Co-authors: Gleb Shipilov, Ilya Soin, Yury Smirnov

Read more on Streaming Data Platform at Exness:

  1. Overview by Gleb Shipilov
  2. Flink SQL and PyFlink by Aleksei Perminov (you are here!)
  3. Deployment Process by Ilya Soin
  4. Monitoring and Alerting by Yuri Smirnov

Flink SQL

The ability to use SQL as the main way of declaring streaming jobs is one of the crucial requirements for our platform. We wanted to create an environment for people who know little to nothing about Java or any other languages except SQL. Flink with its powerful SQL syntax and Table API fulfilled our needs.

There are four common steps in the application development process:

  1. Development;
  2. Testing;
  3. Deployment;
  4. Monitoring.

We needed to make those steps as simple as possible.

Development

The main idea behind our platform solution is that customers should be able to develop streaming applications using only SQL. No Java, no Python, just Flink SQL. To address this, we created the Flink SQL Runner. Essentially, it is a Flink application that loads a Flink SQL query from an external source and executes it in a Table Environment. Overall, it is a very straightforward solution, and you can find a basic example here (keep in mind that even though the Statement Set support is mentioned in this example, it does not work as it should).

There were a few things that we needed to cover in addition to the basic implementation:

  1. Declaration of Flink tables and views;
  2. Easy User-Defined Functions (UDF) import;
  3. Statement Sets support;
  4. Convenient parameterization of the DDL/DML scripts.
Flink SQL Runner workflow

While considering the optimal method for defining tables and views, we devised the following solution: users define all the tables and views within a specific directory in the GIT repository (each team has its own repository), and these DDLs are then mounted to the Flink Cluster Pods as a ConfigMap. When a Flink SQL job is deployed to the Flink Cluster, Flink SQL Runner scans the designated directory in the Pod where all the DDLs are mounted and proceeds to create them in the newly established Table Environment. It is also possible to create catalogs in this environment, the process is identical.

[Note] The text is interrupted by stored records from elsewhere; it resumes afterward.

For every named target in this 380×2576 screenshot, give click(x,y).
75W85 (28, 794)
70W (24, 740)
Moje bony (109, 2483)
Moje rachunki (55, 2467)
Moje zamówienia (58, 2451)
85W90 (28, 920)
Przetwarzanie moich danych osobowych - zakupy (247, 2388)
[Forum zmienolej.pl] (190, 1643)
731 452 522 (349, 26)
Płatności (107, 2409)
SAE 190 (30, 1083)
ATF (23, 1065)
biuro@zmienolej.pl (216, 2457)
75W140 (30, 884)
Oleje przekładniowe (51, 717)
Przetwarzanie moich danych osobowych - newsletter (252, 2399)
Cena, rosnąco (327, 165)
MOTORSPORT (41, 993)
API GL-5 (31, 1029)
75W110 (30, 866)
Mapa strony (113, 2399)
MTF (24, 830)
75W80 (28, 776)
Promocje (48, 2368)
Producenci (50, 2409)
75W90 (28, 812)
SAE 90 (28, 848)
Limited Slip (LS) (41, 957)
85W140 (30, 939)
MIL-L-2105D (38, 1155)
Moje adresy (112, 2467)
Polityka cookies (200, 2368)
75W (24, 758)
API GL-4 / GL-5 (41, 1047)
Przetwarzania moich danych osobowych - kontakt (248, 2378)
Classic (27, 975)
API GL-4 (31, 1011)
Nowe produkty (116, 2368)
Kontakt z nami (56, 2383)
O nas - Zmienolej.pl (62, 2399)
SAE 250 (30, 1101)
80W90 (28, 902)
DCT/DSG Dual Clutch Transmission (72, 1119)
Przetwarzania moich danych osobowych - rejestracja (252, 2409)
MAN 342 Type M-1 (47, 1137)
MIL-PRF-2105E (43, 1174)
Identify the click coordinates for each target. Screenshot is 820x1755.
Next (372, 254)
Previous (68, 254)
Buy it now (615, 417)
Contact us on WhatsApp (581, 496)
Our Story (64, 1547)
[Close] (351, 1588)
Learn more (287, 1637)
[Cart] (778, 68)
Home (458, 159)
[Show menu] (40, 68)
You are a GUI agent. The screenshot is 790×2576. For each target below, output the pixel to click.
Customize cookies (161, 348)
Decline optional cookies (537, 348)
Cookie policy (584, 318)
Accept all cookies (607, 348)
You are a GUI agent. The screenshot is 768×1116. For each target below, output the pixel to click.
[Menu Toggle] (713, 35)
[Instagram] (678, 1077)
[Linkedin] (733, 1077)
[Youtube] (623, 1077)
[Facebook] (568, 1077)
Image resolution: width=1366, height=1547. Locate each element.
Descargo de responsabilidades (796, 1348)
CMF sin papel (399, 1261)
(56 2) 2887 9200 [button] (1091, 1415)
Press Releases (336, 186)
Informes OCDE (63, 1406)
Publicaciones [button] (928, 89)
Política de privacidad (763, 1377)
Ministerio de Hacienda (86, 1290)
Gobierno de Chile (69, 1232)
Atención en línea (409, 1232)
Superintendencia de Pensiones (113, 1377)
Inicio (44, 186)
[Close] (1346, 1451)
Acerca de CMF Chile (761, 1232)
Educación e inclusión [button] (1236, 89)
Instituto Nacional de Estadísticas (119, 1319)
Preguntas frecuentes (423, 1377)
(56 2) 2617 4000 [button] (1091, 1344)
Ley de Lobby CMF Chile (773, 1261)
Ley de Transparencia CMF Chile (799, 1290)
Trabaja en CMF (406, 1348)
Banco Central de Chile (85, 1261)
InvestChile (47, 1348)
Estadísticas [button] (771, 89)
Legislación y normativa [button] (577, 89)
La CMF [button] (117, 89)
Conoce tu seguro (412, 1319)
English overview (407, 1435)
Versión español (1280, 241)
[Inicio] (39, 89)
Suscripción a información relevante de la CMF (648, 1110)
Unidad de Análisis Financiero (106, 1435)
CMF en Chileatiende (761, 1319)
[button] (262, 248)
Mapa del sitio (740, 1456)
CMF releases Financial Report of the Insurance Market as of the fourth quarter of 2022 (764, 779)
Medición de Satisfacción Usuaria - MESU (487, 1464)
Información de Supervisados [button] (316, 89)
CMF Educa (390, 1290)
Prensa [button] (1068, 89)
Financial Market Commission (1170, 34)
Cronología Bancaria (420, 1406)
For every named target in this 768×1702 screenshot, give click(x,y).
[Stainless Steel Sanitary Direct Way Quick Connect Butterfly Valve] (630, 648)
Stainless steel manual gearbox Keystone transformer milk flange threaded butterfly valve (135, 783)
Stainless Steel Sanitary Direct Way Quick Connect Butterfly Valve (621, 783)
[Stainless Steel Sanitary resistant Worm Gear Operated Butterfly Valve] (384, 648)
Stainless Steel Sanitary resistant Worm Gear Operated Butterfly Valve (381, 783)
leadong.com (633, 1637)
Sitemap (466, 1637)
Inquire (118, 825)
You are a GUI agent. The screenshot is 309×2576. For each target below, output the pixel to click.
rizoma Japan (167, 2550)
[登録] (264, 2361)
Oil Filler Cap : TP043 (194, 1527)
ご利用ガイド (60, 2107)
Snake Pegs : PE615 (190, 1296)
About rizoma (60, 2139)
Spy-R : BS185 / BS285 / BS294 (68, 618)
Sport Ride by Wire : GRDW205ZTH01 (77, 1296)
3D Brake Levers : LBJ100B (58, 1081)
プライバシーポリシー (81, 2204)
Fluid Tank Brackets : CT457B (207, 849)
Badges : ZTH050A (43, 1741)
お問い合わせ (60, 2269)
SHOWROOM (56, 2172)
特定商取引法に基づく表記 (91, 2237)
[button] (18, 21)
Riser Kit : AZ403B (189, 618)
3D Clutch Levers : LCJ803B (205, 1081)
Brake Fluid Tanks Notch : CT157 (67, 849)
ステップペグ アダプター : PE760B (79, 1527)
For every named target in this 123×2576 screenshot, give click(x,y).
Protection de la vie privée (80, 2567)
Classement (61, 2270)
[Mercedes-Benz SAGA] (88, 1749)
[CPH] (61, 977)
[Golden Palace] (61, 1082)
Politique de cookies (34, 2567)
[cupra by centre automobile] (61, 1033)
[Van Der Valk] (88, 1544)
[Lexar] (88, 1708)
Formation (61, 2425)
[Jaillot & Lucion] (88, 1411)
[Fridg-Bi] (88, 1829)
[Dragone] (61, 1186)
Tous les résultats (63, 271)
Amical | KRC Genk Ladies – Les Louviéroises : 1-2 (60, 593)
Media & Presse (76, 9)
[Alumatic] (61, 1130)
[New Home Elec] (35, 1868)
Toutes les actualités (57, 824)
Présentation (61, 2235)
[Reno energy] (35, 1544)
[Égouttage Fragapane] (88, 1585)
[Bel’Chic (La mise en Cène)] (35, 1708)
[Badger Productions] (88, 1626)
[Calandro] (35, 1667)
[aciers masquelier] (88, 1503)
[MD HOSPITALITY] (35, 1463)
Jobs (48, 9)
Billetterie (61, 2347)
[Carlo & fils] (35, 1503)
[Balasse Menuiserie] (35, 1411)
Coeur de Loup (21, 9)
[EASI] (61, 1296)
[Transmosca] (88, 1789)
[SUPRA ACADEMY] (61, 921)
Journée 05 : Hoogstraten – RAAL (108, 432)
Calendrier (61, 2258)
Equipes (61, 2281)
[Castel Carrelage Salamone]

One of the primary challenges encountered is the creation of views. When creating a view, it is essential to ensure that all dependent objects are created prior to the view itself. To address this issue, we require users to incorporate numeration in the names, allowing Flink SQL Runner to sort all DDLs and create them in the specified sequence.

How DDL names look:

  • 001-kafka_table_a.sql
  • 002-kafka_table_b.sql
  • 003-view_tables_a_b.sql
Flink SQL Tables Catalog delivery to K8S cluster

Statement Sets and UDF support were implemented purely using syntax analysis, i.e. we check all the BEGIN STATEMENT SET; … END; and IMPORT …; statements and perform the corresponding operations in the Table Environment.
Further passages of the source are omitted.